┌─ EXTRACT PROVIDED

This is the second part of a three-part article about battery-powered backpack vacuums.

It takes quite a monetary investment in order for building service contractors to switch from uprights or corded backpack vacuums to battery backpacks. According to Schneider, a machine can cost around $2,000, which is about five to six times more than a corded backpack vacuum; for a company with as many facilities as Southeastern Janitorial, that can be a huge investment.

That’s why, at this point, they’ve started with between 10 to 15 of these vacuums. However, the technology improves all the time.

“As it gets lighter and lighter and the battery power gets longer and longer, we’ll buy more of these,” says Schneider.
The bulk of the expense of this product reflects the price of the battery, he says.

Although there are significant upfront costs, BSCs can recoup a return on their investment in less than a year.

“In our calculations, per 100,000 square feet, we save 45 minutes to an hour of vacuuming time per night. Using that, we can pay this thing off in eight months with the savings we have in labor,” says Schneider.

Stopping to locate an outlet every 100 feet or so can be incredibly time consuming for a janitor, particularly in a large building. An employee who doesn’t have to worry about finding plugs can be more efficient.

“You can clean more carpet more quickly because you’re not dealing with plugging in the cord,” says Schneider.

└─
┌─ GIVEN INFORMATION

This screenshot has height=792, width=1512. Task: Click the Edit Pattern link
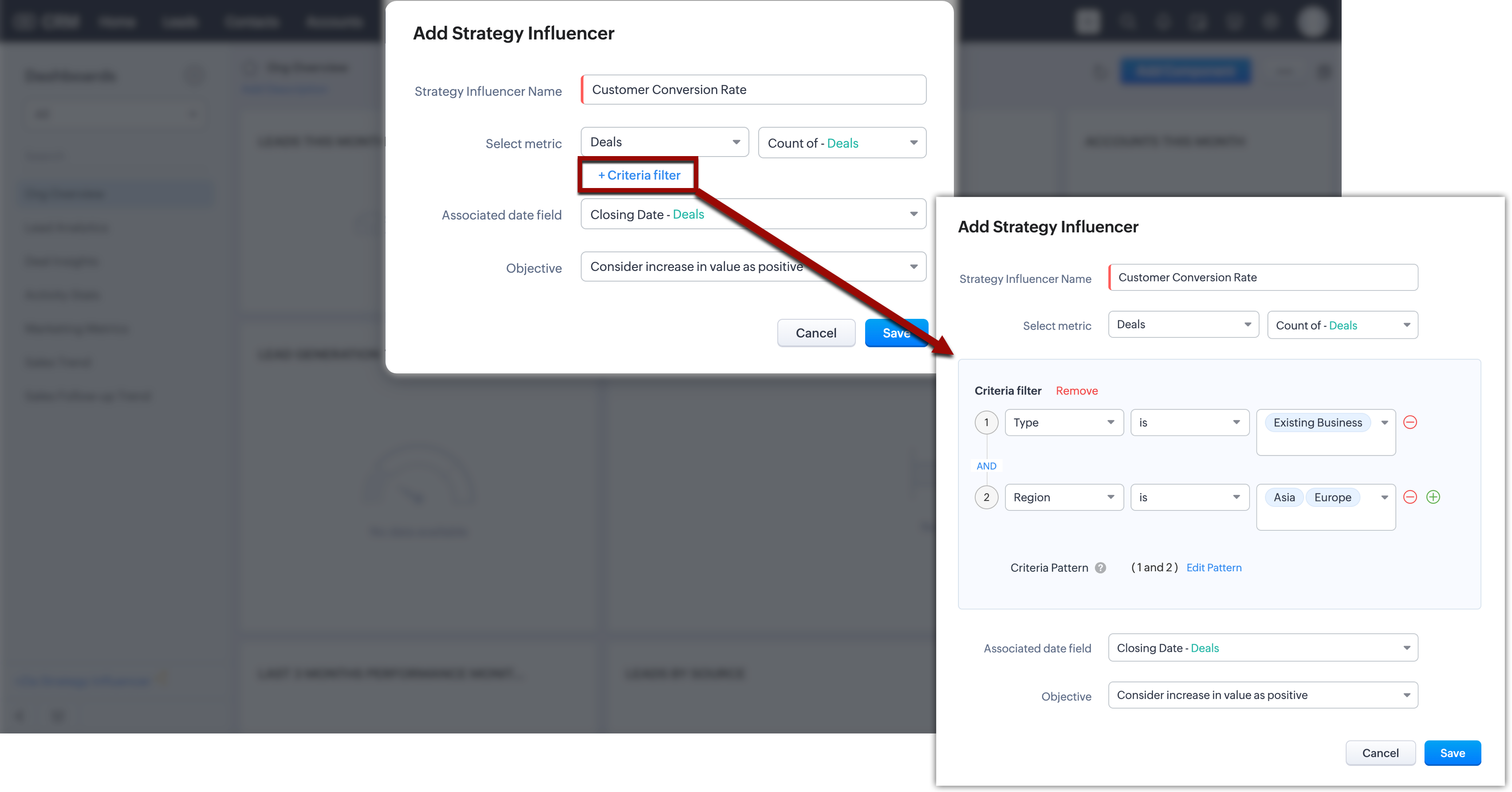coord(1214,568)
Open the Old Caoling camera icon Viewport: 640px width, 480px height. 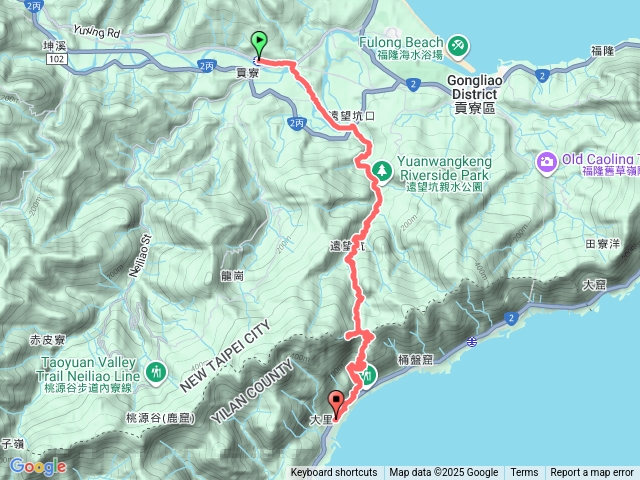point(547,163)
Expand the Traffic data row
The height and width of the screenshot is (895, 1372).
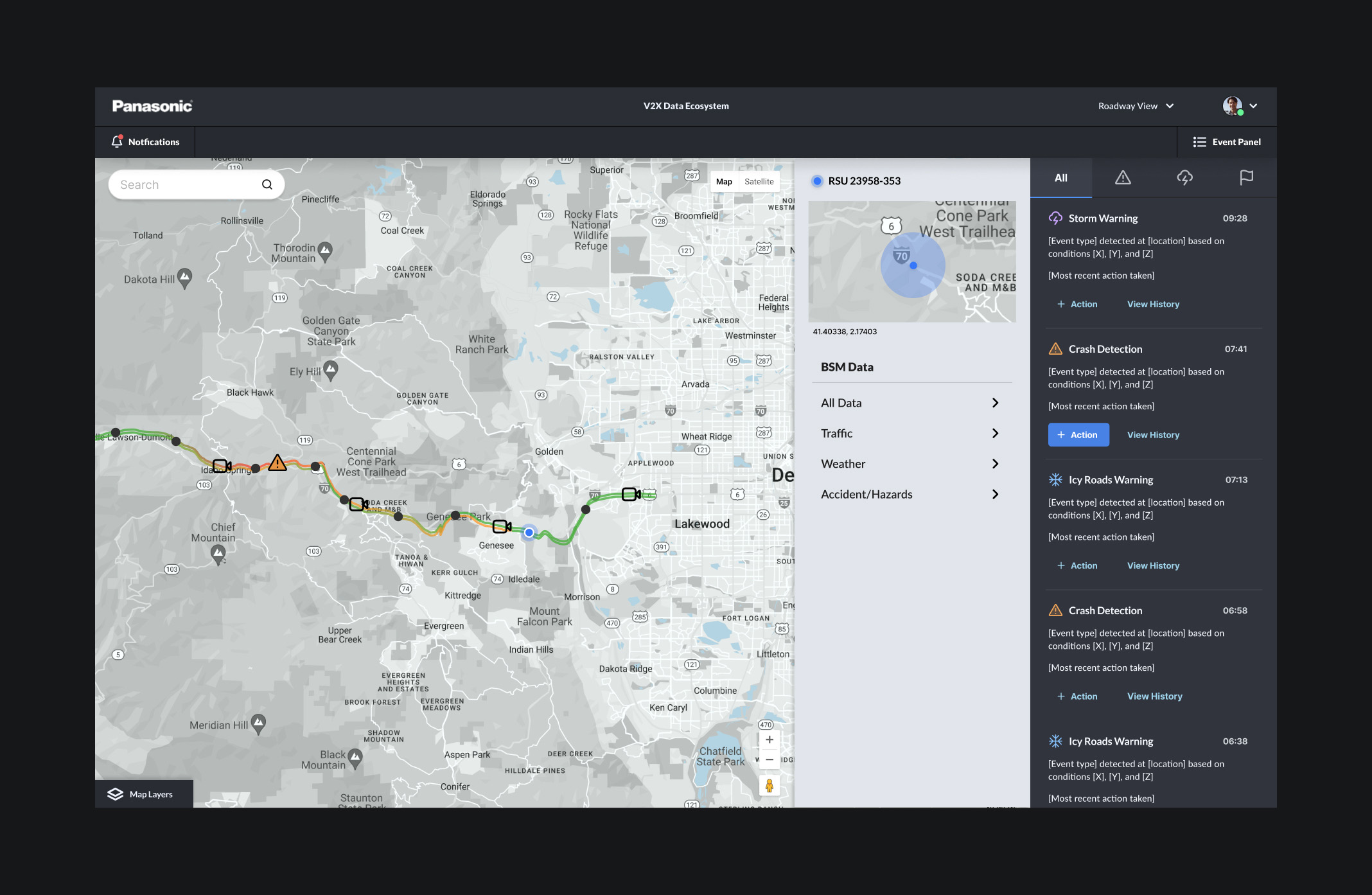pyautogui.click(x=994, y=434)
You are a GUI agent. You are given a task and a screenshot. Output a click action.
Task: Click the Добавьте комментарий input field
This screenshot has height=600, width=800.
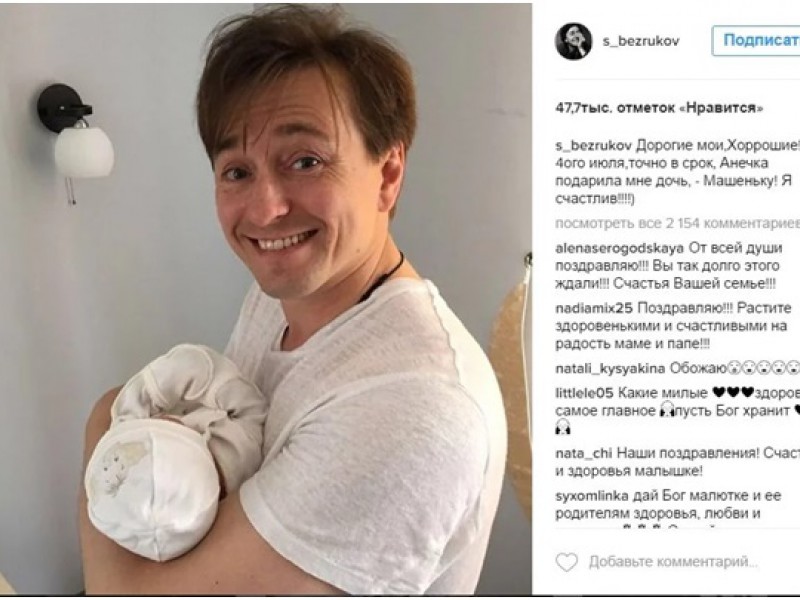click(673, 562)
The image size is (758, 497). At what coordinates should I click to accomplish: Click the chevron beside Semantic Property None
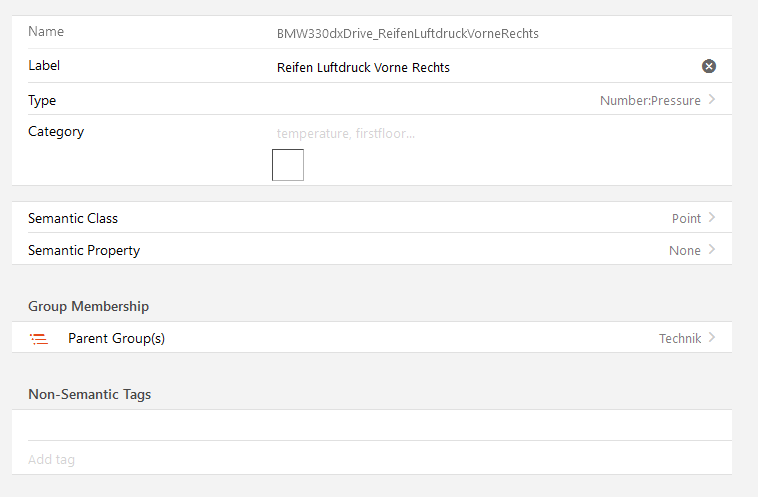712,250
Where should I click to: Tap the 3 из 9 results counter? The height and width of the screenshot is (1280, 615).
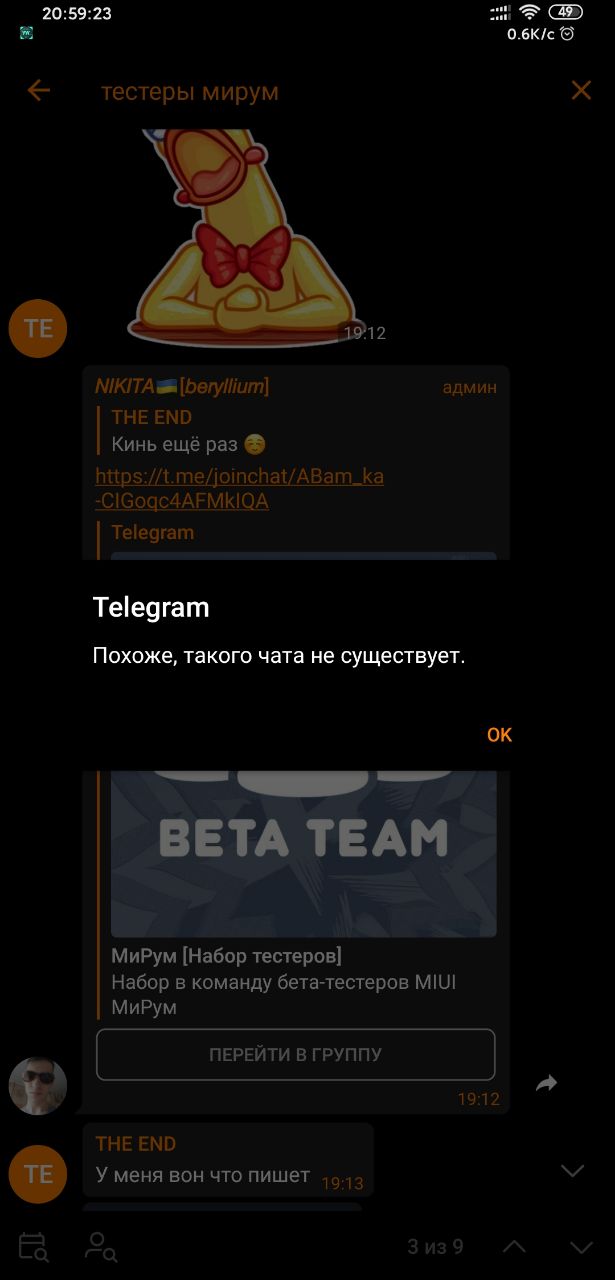coord(435,1247)
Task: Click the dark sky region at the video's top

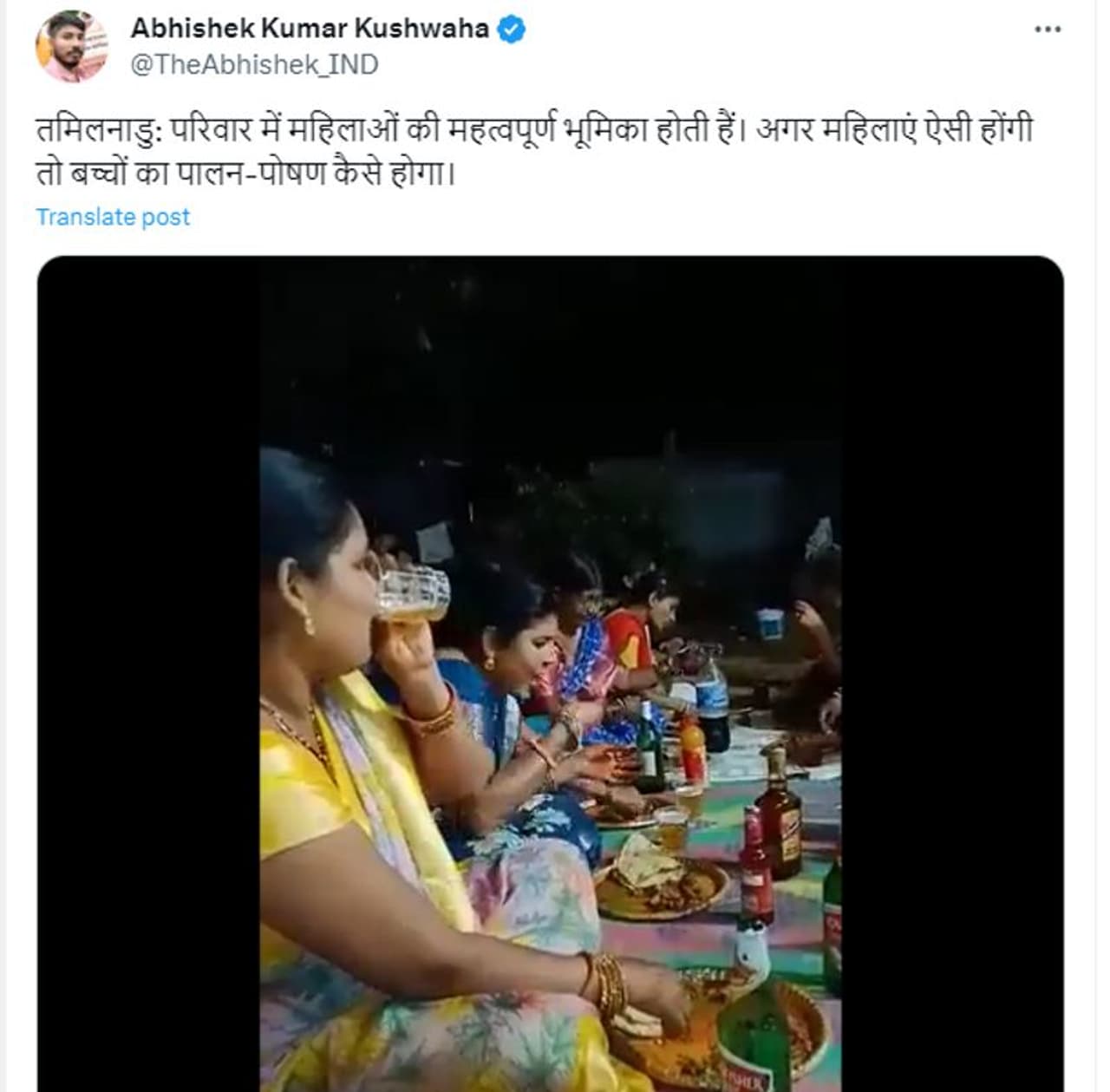Action: tap(550, 347)
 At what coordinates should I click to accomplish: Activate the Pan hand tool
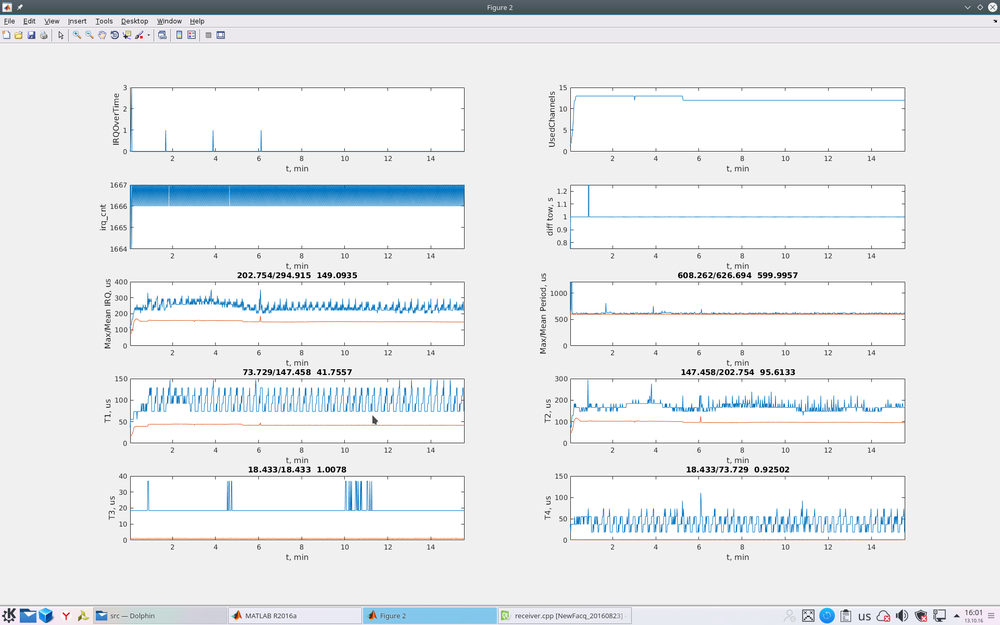click(x=102, y=35)
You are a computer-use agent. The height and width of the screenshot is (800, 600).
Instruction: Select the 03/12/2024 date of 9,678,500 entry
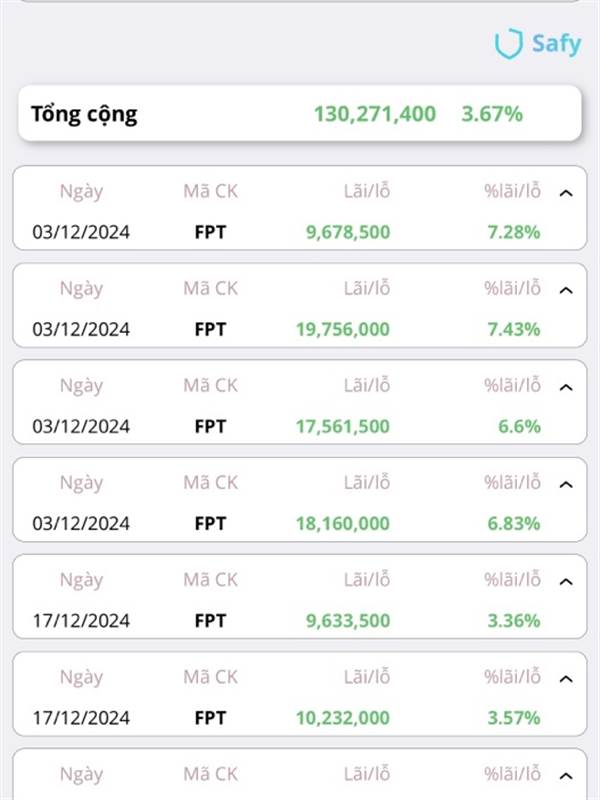click(81, 232)
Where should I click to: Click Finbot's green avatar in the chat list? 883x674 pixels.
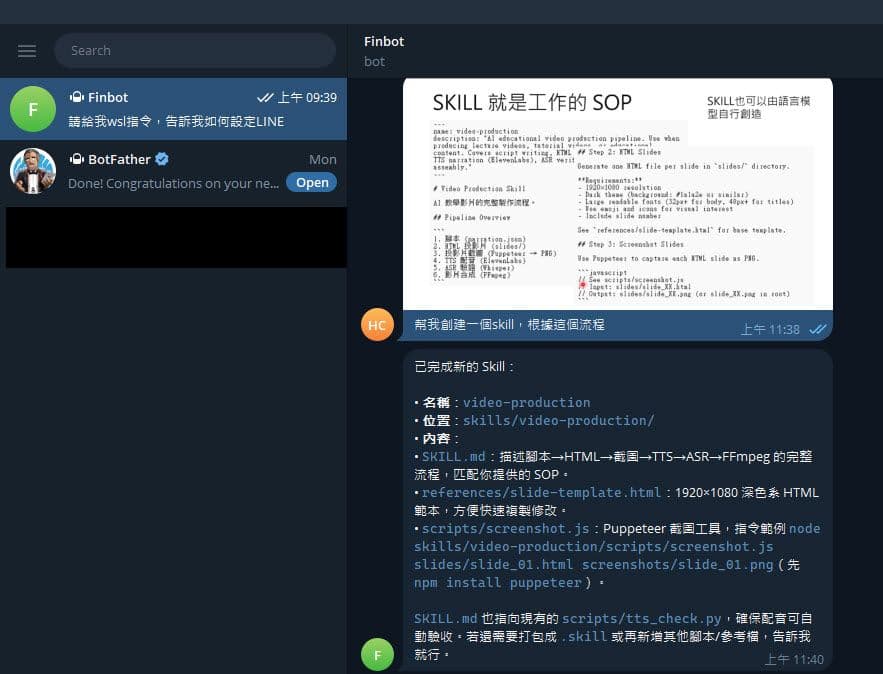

└─

JOB 1: In the records, print the lines starting with the one containing "Where should I click to: Tap" and going on through the one containing "click(x=102, y=35)", omitting the pictures.
JOB 2: Carry on the article about battery-powered backpack vacuums from the point where it stops.
The article and the records were taken from separate, unrelated sources.

EXERCISE RESULT 1:
Where should I click to: Tap the 3 из 9 results counter? The height and width of the screenshot is (1280, 615).
coord(435,1247)
Task: Click the dark sky region at the video's top

Action: tap(550, 347)
 At what coordinates should I click to accomplish: Activate the Pan hand tool
click(x=102, y=35)

EXERCISE RESULT 2:
Schneider also believes that employees are more productive and are inclined to go that extra mile, because they’re not dealing with a cord.

The battery allows janitors to vacuum untethered for about an hour before it needs to be recharged. In most buildings, a wall-mounted charging station is set up in the janitorial closets for easy recharging.

Although the backpack battery can recharge in about 2.5 hours, it’s not efficient for a janitor to wait around. Thus, depending on the size of the building and how much vacuuming is involved, sometimes the janitors will carry along two batteries, switching out one battery while the other one is charging so that they can continue their job with minimal interruption.

The life of the backpack battery is fairly long and can handle approximately 300 recharges. The vacuum’s suction and power does not gradually get weaker as the battery dies. For example, the vacuum will run at full speed and strength even if the battery life is at 10 percent.

“When you charge it, it will run at full speed until the time it dies; you’re not losing vacuum quality,” says Schneider.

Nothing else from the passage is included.